-- START --

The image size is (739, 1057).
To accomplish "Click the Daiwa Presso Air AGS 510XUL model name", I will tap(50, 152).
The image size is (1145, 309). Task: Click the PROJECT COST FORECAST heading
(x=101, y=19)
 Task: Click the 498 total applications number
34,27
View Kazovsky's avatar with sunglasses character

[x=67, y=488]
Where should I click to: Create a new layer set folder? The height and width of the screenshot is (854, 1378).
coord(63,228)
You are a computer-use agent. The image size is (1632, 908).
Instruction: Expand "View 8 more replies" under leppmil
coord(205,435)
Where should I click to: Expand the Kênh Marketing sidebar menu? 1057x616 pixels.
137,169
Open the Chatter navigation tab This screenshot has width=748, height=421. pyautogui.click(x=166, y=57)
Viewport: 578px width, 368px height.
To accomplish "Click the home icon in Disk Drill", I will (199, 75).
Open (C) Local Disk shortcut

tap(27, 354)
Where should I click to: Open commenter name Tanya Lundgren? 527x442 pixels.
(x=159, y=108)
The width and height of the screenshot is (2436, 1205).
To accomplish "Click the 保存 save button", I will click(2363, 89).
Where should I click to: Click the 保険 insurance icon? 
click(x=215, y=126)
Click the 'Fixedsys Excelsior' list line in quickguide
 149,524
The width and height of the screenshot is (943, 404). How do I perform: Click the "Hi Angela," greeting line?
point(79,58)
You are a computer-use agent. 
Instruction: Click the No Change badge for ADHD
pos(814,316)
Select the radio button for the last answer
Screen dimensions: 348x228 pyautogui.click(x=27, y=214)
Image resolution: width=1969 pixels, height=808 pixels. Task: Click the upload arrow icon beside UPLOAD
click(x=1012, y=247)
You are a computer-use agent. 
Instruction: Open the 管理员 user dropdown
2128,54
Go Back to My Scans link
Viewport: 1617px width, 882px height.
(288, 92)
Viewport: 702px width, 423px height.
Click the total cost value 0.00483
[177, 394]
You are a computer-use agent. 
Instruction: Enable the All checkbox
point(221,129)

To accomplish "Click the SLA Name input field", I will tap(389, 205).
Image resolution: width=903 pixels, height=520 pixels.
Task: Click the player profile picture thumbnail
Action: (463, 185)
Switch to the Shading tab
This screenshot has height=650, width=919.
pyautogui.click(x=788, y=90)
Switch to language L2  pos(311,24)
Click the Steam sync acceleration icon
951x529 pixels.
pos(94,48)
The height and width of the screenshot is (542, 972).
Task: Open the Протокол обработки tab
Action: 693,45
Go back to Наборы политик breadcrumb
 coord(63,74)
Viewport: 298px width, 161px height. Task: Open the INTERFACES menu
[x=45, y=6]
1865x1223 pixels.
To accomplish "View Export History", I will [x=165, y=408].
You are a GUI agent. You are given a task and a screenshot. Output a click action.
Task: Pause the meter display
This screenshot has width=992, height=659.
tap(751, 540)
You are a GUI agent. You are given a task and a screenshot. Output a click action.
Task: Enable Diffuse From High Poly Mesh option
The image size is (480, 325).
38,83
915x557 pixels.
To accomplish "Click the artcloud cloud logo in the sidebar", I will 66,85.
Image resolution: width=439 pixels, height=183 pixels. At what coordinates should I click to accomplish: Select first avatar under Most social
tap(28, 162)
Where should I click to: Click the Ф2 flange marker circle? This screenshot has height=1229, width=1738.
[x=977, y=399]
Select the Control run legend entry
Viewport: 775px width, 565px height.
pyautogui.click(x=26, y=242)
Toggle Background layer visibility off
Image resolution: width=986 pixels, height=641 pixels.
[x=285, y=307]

-- END --

=== The problem ===
Please extract the lines above and repeat them exactly.

=== Answer to this exercise ===
The image size is (739, 1057).
To accomplish "Click the Daiwa Presso Air AGS 510XUL model name", I will tap(50, 152).
The image size is (1145, 309). Task: Click the PROJECT COST FORECAST heading
(x=101, y=19)
 Task: Click the 498 total applications number
34,27
View Kazovsky's avatar with sunglasses character

[x=67, y=488]
Where should I click to: Create a new layer set folder? The height and width of the screenshot is (854, 1378).
coord(63,228)
You are a computer-use agent. The image size is (1632, 908).
Instruction: Expand "View 8 more replies" under leppmil
coord(205,435)
Where should I click to: Expand the Kênh Marketing sidebar menu? 1057x616 pixels.
137,169
Open the Chatter navigation tab This screenshot has width=748, height=421. pyautogui.click(x=166, y=57)
Viewport: 578px width, 368px height.
To accomplish "Click the home icon in Disk Drill", I will (199, 75).
Open (C) Local Disk shortcut

tap(27, 354)
Where should I click to: Open commenter name Tanya Lundgren? 527x442 pixels.
(x=159, y=108)
The width and height of the screenshot is (2436, 1205).
To accomplish "Click the 保存 save button", I will click(2363, 89).
Where should I click to: Click the 保険 insurance icon? 
click(x=215, y=126)
Click the 'Fixedsys Excelsior' list line in quickguide
 149,524
The width and height of the screenshot is (943, 404). How do I perform: Click the "Hi Angela," greeting line?
point(79,58)
You are a computer-use agent. 
Instruction: Click the No Change badge for ADHD
pos(814,316)
Select the radio button for the last answer
Screen dimensions: 348x228 pyautogui.click(x=27, y=214)
Image resolution: width=1969 pixels, height=808 pixels. Task: Click the upload arrow icon beside UPLOAD
click(x=1012, y=247)
You are a computer-use agent. 
Instruction: Open the 管理员 user dropdown
2128,54
Go Back to My Scans link
Viewport: 1617px width, 882px height.
(288, 92)
Viewport: 702px width, 423px height.
Click the total cost value 0.00483
[177, 394]
You are a computer-use agent. 
Instruction: Enable the All checkbox
point(221,129)

To accomplish "Click the SLA Name input field", I will tap(389, 205).
Image resolution: width=903 pixels, height=520 pixels.
Task: Click the player profile picture thumbnail
Action: (463, 185)
Switch to the Shading tab
This screenshot has height=650, width=919.
pyautogui.click(x=788, y=90)
Switch to language L2  pos(311,24)
Click the Steam sync acceleration icon
951x529 pixels.
pos(94,48)
The height and width of the screenshot is (542, 972).
Task: Open the Протокол обработки tab
Action: 693,45
Go back to Наборы политик breadcrumb
 coord(63,74)
Viewport: 298px width, 161px height. Task: Open the INTERFACES menu
[x=45, y=6]
1865x1223 pixels.
To accomplish "View Export History", I will [x=165, y=408].
You are a GUI agent. You are given a task and a screenshot. Output a click action.
Task: Pause the meter display
This screenshot has width=992, height=659.
tap(751, 540)
You are a GUI agent. You are given a task and a screenshot. Output a click action.
Task: Enable Diffuse From High Poly Mesh option
The image size is (480, 325).
38,83
915x557 pixels.
To accomplish "Click the artcloud cloud logo in the sidebar", I will 66,85.
Image resolution: width=439 pixels, height=183 pixels. At what coordinates should I click to accomplish: Select first avatar under Most social
tap(28, 162)
Where should I click to: Click the Ф2 flange marker circle? This screenshot has height=1229, width=1738.
[x=977, y=399]
Select the Control run legend entry
Viewport: 775px width, 565px height.
pyautogui.click(x=26, y=242)
Toggle Background layer visibility off
Image resolution: width=986 pixels, height=641 pixels.
[x=285, y=307]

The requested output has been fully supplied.